En 2018, les chefs d’État de l’UA ont adopté deux instruments complémentaires. Le premier était l’accord sur la zone de libre-échange continentale africaine ( ZLECAf ). Le second était le Protocole au Traité instituant la Communauté économique africaine relatif à la libre circulation des personnes, au droit de résidence et au droit d’établissement ( Protocole sur la libre circulation ).

Plusieurs politiques continentales progressistes renforcent les objectifs de ces instruments, notamment le cadre de politique migratoire pour l’Afrique, le marché unique du transport aérien en Afrique et la stratégie de l’UA pour une meilleure gouvernance intégrée des frontières. 

L’UA espère que d’ici 2023, les gens pourront se déplacer librement entre les pays membres, par exemple en éliminant les exigences de visa pour les voyages intra-africains. Un objectif de 2023 est également fixé pour l’achèvement des deux premières phases de la ZLECAf. Même s’il est entendu que ces éléments vont de pair, le rythme de ratification et de mise en œuvre des instruments reste asymétrique. Les États montrent plus de volonté politique pour le commerce.

« L’Afrique est en bonne voie pour franchir le cap du libre-échange, mais la libre circulation est à la traîne »

La Conférence des Nations Unies sur le commerce et le développement (CNUCED) estime que les exportations intra-africaines à la fin de 2021 n’étaient que de 14,4 %. La CNUCED et la Commission économique des Nations unies pour l’Afrique (UNECA) pensent que la ZLECAf pourrait changer radicalement cette situation. L’UNECA prévoit que l’AfCFTA pourrait augmenter les exportations de 3 %, augmentant la valeur du commerce intra-africain de 15 % à 25 % (50 milliards de dollars et 70 milliards de dollars) d’ici 2040.

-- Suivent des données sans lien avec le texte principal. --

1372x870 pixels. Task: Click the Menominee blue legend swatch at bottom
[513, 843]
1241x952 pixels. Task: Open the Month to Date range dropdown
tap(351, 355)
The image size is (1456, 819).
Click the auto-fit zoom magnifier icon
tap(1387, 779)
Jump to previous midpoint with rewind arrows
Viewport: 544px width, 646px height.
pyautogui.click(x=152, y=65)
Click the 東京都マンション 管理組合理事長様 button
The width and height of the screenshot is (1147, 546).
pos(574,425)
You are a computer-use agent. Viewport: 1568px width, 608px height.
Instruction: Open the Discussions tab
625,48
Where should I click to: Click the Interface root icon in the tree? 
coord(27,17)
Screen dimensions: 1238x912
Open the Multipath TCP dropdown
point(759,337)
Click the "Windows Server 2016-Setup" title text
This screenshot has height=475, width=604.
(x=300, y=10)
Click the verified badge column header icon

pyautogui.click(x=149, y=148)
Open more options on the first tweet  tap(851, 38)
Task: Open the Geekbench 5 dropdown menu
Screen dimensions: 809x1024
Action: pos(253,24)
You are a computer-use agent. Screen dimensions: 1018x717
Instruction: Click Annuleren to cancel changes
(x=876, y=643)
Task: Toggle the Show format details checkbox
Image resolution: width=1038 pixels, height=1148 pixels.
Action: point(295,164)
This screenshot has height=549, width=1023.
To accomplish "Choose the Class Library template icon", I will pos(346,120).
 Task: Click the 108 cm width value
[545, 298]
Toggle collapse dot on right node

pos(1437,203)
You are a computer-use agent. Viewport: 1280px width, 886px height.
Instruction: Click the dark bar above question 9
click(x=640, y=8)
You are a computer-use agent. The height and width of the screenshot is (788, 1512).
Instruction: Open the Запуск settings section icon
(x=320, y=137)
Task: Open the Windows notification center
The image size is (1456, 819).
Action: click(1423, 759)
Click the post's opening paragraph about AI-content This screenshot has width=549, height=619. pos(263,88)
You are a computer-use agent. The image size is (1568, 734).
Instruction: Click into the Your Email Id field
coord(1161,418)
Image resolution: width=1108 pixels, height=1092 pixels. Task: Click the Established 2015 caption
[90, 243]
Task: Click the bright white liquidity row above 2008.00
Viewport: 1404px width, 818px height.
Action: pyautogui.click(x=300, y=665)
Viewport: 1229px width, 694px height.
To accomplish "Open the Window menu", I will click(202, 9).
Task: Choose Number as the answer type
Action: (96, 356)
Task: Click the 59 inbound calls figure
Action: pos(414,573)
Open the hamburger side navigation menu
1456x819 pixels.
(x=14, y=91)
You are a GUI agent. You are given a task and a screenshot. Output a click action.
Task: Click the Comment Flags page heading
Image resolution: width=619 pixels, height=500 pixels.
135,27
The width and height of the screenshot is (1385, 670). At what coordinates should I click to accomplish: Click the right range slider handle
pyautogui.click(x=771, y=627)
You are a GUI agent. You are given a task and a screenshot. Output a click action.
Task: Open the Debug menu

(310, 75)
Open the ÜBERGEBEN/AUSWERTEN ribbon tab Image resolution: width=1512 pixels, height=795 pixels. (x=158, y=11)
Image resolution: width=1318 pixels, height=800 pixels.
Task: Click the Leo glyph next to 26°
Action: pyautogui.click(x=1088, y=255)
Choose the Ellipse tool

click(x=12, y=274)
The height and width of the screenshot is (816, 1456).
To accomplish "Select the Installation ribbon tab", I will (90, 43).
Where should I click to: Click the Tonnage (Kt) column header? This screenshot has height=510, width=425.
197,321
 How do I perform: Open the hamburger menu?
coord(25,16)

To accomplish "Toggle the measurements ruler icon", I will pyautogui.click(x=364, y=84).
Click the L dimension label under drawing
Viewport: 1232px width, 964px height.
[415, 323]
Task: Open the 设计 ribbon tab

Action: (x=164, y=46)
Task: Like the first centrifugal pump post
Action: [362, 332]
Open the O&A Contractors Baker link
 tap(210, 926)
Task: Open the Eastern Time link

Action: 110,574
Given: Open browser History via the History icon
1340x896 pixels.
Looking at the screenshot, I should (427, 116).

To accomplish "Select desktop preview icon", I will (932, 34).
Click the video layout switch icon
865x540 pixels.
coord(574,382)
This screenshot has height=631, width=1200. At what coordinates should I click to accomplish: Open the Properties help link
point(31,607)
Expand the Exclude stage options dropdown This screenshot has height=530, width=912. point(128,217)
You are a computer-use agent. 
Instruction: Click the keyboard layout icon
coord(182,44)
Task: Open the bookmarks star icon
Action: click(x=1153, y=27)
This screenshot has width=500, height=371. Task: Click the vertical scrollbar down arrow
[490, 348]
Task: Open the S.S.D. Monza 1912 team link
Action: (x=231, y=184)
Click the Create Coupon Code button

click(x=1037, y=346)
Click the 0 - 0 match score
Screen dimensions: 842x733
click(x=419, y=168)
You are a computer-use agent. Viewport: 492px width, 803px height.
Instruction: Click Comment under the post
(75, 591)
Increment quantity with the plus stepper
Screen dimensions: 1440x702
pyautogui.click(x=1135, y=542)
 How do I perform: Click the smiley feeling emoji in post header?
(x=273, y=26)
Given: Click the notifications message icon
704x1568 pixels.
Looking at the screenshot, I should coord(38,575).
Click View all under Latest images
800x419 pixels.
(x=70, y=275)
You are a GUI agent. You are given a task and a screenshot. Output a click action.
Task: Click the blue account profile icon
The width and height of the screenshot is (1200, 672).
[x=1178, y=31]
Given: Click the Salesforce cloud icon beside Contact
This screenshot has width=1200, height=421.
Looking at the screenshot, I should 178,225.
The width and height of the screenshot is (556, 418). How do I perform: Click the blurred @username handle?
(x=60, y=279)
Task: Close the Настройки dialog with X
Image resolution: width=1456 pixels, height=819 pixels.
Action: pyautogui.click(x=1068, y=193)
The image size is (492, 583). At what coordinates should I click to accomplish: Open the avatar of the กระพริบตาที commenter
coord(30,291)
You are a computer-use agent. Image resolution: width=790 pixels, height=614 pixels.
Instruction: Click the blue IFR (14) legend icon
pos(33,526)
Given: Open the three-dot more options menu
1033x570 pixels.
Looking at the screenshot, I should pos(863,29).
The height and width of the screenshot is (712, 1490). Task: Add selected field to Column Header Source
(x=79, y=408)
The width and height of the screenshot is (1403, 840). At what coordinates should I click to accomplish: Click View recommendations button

Le commerce informel n’est pas inclus dans ces statistiques. En Afrique, le commerce transfrontalier informel est répandu . Pour les États fragiles et touchés par un conflit, cela est particulièrement important car les canaux commerciaux formels peuvent être affectés négativement. Le premier offre aux commerçants un marché en dehors du marché intérieur fragmenté et potentiellement défaillant.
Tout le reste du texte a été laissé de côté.